The rice industry is one of the most proactive agricultural industries in the area of environmental management.

Our industry was the first to initiate a project to return water to the environment through the Living Murray initiative, delivering more than 12,000 megalitres to the river system. We were the first agricultural sector in Australia to develop a regional biodiversity strategy, and the first to develop a greenhouse reduction strategy for growers.

Our environmental strategy is based on the five key priority areas of water, air, soils, habitat and community in our rice industry environment policy.

The industry’s environmental aims are delivered through our world leading Environmental Champions Program (ECP), which promotes environmental improvements on farm.

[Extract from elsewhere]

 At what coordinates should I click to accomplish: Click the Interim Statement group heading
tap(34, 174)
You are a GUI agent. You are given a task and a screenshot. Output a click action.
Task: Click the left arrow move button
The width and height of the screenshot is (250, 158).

The rice industry is currently doing a lot of work to help protect the endangered Australasian Bittern, which relies heavily on rice crops in the Riverina region for habitat and breeding. For more information,visit our ECP projects and events page.

Water

In the Riverina, farmers grow annual crops such as rice only when enough water is available. This makes it perfectly suited to our variable climate.

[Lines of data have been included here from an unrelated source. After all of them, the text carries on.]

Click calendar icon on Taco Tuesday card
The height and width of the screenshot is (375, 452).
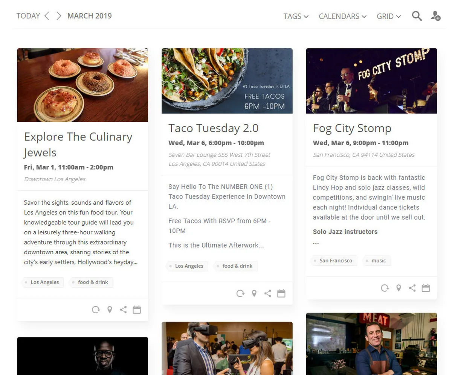[281, 293]
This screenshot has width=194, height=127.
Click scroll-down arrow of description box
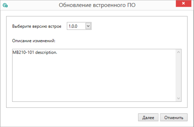178,99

Rice growers are allocated their water last – after the environment, towns, livestock and permanent plantings. Unlike permanent plantings, rice production can be switched on or off depending on water availability.

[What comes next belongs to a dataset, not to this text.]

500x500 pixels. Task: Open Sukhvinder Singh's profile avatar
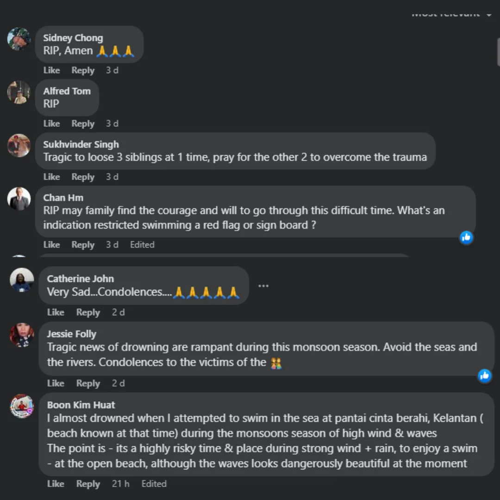[x=19, y=145]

Being a scarce resource, water is valuable to growers and the environment. Rice growers are continually improving their water use efficiency to get more crop from every drop. They do this by adopting the world’s best management practices. This includes:

  • Only growing rice on suitable heavy clay soils to avoid seepage
  • Having access to continually improving rice varieties that need less water per kilogram of rice produced
  • Improving the efficiency of irrigation layouts, including the ability to recycle all water when not used by the crop
  • Adopting more efficient seeding and watering techniques
  • Using residual moisture in the ground after a rice crop to grow high yielding grain crops

Over the past 20 years, rice growers have drastically improved their water use efficiency, using 50 per cent less water than the global average to produce each kilogram of rice.

Conservationists recognise the Australian rice industry is careful with water. They recommend our rice.

"When you buy Australian rice…you know that they’re careful with the water, you know they treat their labourers well. Who knows what happens overseas?" 
Arlene Harriss-Buchan, Australian Conservation Foundation.

 

Air

Australia’s rice growers were the first to get involved in an industry-led greenhouse reduction strategy. This provided important information for growers on known ways to reduce their greenhouse gas emissions by adopting different practices on farm.

The industry is investing in much needed research to better understand how a range of different watering, fertiliser and stubble management practices can reduce greenhouse emissions from rice growing.

The rice industry is also at the cutting edge of chemical spray drift reduction technology. We developed the Bickley Boom method of aerially applying herbicides to rice crops, a technique leading to near total reduction in spray drift and the protection of nearby vegetation and waterways. Our environment policy aims to ensure all growers use best management practice when handling and applying chemicals on farm.

The RGA also runs a stubble management awareness campaign each year promoting alternatives to stubble burning and educating growers about responsible burning practices where it is necessary to do so.

 

Soils

The health of our soils is vitally important to the industry’s ability to grow high quality, profitable crops and leave our soils in better condition for future generations. To do this, we need to continually improve the structure, fertility and biota of the region’s soils.

Our growers are constantly looking to improve the health of their soil by adopting better practices in the following areas:

  • Maintaining stubble to improve soil structure
  • Understanding optimal crop rotations to include ‘green manure’ crops
  • Better tillage management to minimise soil disturbance
  • Adopting precision agriculture techniques to understand and remediate soil deficiencies
  • Matching soil types to production systems

There is still much to be learnt about farming practices that can benefit soil health and this is a major priority for the rice industry when investing our research dollars. We have already made a significant investment in precision agriculture and stubble management projects that will help us better understand how the health of our irrigated soils can be improved by innovative new management techniques.

 

Habitat

The farms where rice is grown host an enormous diversity of wildlife, including threatened or endangered species such as the Australasian Bittern and Southern Bell Frog. The rice industry understands the importance of biological diversity on farm, not only for the environmental benefit this brings, but for achieving better integrated pest management on farm.

As part of their commitment to environmental protection, our growers undertake a number of management practices on their farms to improve habitat and biodiversity. These include:

  • Preserving and rehabilitating vegetation
  • Managing wetlands and waterways within their farms
  • Controlling pest species and protecting native species
  • Planting wildlife corridors

The industry has also invested significantly in efforts to preserve the endangered Australasian Bittern by better understanding how they use rice crops as habitat. More information about this can be found here.

 

Community

The strengths of our local communities are critical to ensuring our growers have the knowledge and skills to adopt the most environmentally friendly practices they can. The rice industry provides many opportunities for people in our region to experience learning opportunities, share knowledge and skills, build important local networks and partnerships, and take leadership roles. Community strength through spreading knowledge is essential for our industry to reach our environmental goals.